GIVEN PROBLEM A:
Scale the entries from the line with "Where should I" to the line with "pyautogui.click(x=54, y=757)", both included, and write those lines out again, requests and all, with every coordinate in the answers multiplied by 2.1 and rounded to a whole number, halves rounded up. Omit the pictures from your answer.

PASSAGE PROVIDED:
· · · · ·
Written by Marco Ramerini. English text revision by Dietrich Köster.

Mombasa: Fortaleza de Jesus (1593), Forte de São Joseph, Fortim da Ponta Restinga, Forte do Sorgidouro, Fortes da Macupa (three forts).

Small Forts of Mombasa, Macupa Forts, Fort St. Joseph and the Portuguese Chapel, Golf Course Fort, Horse Shoe Fort.

Portuguese: 11 Apr. 1593 Fortaleza de Jesus - 15 Aug. 1631 
Sultan of Mombasa: 15/16 Aug. 1631 - 16 May 1632
Abandoned: 16 May 1632 - 5 Aug. 1632
Portuguese: 5 Aug 1632 - 13 Dec. 1698 
Oman: 13 Dec. 1698 - Mar. 1728 
Portuguese: 16 Mar. 1728 - 26 Nov. 1729
Oman: Nov. 1729 - 1741
Governor of Mombasa: 1741 - 1747
Oman: 1747
Governor of Mombasa: 1747 - 1828 (English protection 1824-1826)
Oman: 1828
Governor of Mombasa: 1828 - 1837
Oman: 1837 - 1856
Zanzibar: 1856 - 1895
English: 1895 - 1963

In 1498 the Portuguese explorer Vasco da Gama arrived in Mombasa on his route to India. Fort Jesus was built after the Portuguese had become masters of the East African coast for nearly a hundred years. During this time they had as main base an unfortified factory at Malindi.

The Turkish raids of 1585 and 1588 were decisive for the Portuguese to decide on the construction of the fort in Mombasa. On 11 April 1593 the fortress was dedicated and named "Fortaleza de Jesus de Mombaça" by Mateus de Mendes de Vasconcelos (he was the captain of the coast, residing at Malindi). The fort was completed in 1596, the plan was a quadrilater with four bastions: S. Felipe, S. Alberto, S. Mathias and S. Mateus. The main gate was near S. Mathias bastion. Above the gate is a Portuguese inscription, which records the dedication to the fort: "Reinando em Portugal Phellipe de Austria o primeiro ... por seu mandado ....... fortaleza de nome Jesus de Mombaça a omze dabril de 1593 ..... Visso Rei da Índia Mathias Dalboquerque ....... Matheus Mendes de Vasconcellos que pasou com armada e este porto ....... arquitecto mor da Índia João Bautista Cairato servindo de mestre das obras Gaspar Rodrigues."
· · · · ·
EXERCISE DATA:
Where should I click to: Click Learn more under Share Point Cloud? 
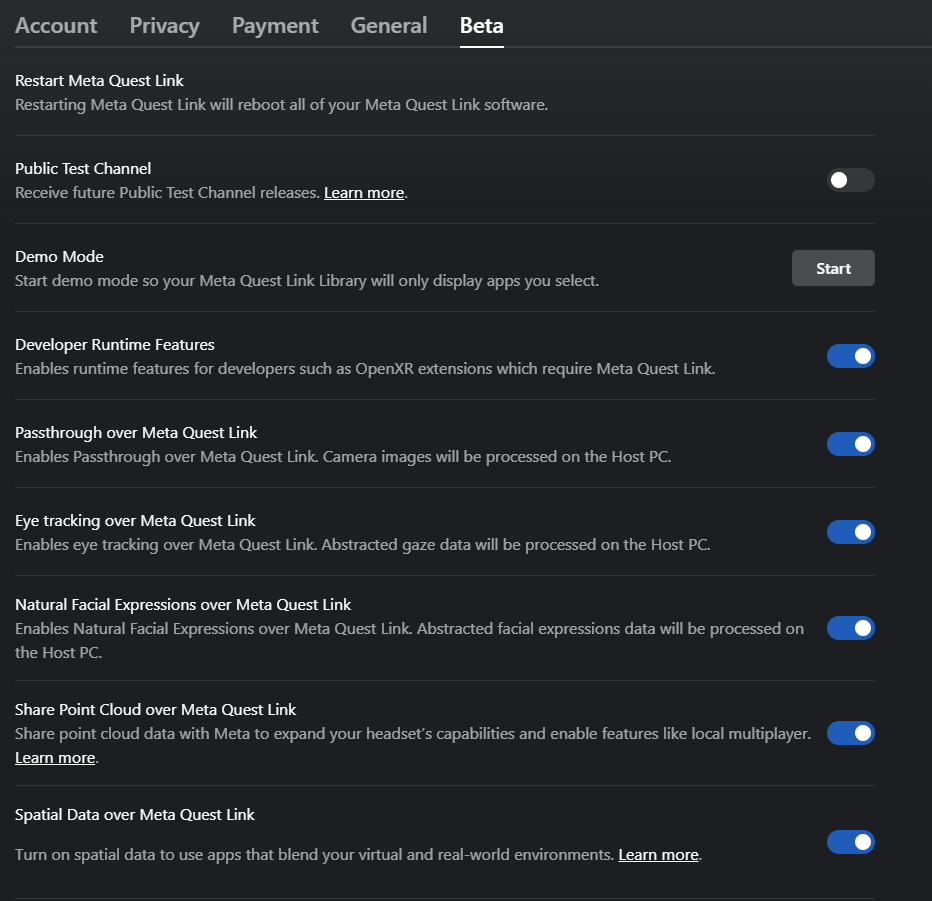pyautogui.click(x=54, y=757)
· · · · ·
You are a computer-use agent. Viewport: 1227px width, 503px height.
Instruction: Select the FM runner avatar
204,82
· · · · ·
GIVEN PROBLEM B:
According to the passage on Fort Jesus, what were the fort's four bastions?

WRITTEN SOLUTION A:
Where should I click to: Click Learn more under Share Point Cloud? 
pyautogui.click(x=113, y=1590)

WRITTEN SOLUTION B:
S. Felipe, S. Alberto, S. Mathias, S. Mateus